Reaction Chemistry of Alkynyl-Functionalized Titanocenes. X-ray Structure Analyses of (η5-C5H4SiMe3)2Ti(Cl)(CH2SiMe3) and [(η5-C5H4SiMe3)2Ti(Cl)(C⋮CSiMe3)]CuBr

Abstract

The synthesis and reaction chemistry of the mono (σ-alkynyl) titanocene chlorides [Ti](Cl)(C⋮CR) {[Ti] = (η5-C5H4SiMe3)2Ti; 2a, R = Ph; 2b, R = SiMe3} is described. Treatment of compounds 2a and 2b with ClMgCH2SiMe3 or LiC⋮CR‘ yields [Ti](CH2SiMe3)(C⋮CSiMe3) (3) or [Ti](C⋮CR)(C⋮CR‘) (5a, R = Ph, R‘ = SiMe3; 5b, R = R‘ = Ph; 5c, R = R‘ = SiMe3), respectively.

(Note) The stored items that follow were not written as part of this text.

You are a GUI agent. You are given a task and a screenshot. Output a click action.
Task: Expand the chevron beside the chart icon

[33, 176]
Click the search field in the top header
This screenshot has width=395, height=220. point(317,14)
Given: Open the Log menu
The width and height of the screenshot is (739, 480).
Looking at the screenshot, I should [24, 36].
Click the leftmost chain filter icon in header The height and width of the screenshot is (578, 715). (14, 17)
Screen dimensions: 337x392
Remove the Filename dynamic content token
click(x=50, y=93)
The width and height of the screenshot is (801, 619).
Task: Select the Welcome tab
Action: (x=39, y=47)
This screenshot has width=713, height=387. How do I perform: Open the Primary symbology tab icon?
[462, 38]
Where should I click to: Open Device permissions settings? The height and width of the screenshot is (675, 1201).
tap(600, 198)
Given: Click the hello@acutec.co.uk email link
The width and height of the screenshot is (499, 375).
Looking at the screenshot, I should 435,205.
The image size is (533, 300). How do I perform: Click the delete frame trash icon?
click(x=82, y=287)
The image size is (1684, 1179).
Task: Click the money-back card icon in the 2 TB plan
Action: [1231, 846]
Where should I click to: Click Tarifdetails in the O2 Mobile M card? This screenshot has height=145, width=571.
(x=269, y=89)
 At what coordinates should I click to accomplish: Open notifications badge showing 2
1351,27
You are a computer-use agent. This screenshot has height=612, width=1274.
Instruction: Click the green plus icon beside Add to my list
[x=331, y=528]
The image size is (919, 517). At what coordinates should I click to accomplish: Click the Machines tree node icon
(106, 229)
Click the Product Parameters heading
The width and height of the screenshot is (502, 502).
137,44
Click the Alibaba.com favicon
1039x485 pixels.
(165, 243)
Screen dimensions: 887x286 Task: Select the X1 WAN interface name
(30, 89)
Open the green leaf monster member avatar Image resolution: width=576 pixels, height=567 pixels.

The reaction of compounds 2a, 2b, or 5a with polymeric [CuX]n (X = Cl, Br, I) produces the heterobimetallic titanium−copper complexes {[Ti](Cl)(C⋮CR)}CuX (6a, R = Ph, X = Cl; 6b, R = Ph, X = Br; 6c, R = Ph, X = I; 7a, R = SiMe3, X = Cl; 7b, R = SiMe3, X = Br) or {[Ti](C⋮CPh)(C⋮CSiMe3)}CuX (8a, X = Cl; 8b, X = Br). While compounds 2a and 2b do not react with [AgX]n (X = Cl, Br), it is found that the bis(σ-alkynyl)titanocene 5a is able to break down the polymeric structure of [AgX]n to produce the heterobimetallic compounds {[Ti](C⋮CPh)(C⋮CSiMe3)}AgX (10a, X = Cl; 10b, X = Br). Moreover, compound 8a can be synthesized by treatment of 2a or 2b with [CuC⋮CR‘]n (R‘ = SiMe3, Ph). However, when compound 3 is reacted with [CuCl]n under appropriate reaction conditions, the formation of {[Ti](C⋮CSiMe3)2}CuCl (9b), [CuCH2SiMe3]4, [Ti](Cl)(CH2SiMe3) (4), and [Ti]Cl2 (1) is observed; a reaction mechanism for the formation of the latter compounds is discussed. The solid state structures of [Ti](Cl)(CH2SiMe3) (4) and {[Ti](Cl)(C⋮CSiMe3)}CuBr (7b) were determined. Crystals of 4 and 7b are monoclinic, space group P21/n. 4: C20H37ClSi3Ti, cell constants a = 6.812(2) Å, b = 11.298(6) Å, c = 33.16(1) Å, β = 92.25(3)°, and Z = 4. 7b: C21H35BrClCuSi3Ti, cell constants a = 13.257(7) Å, b = 10.470(5) Å, c = 20.39(1) Å, β = 100.91(3)°, and Z = 4.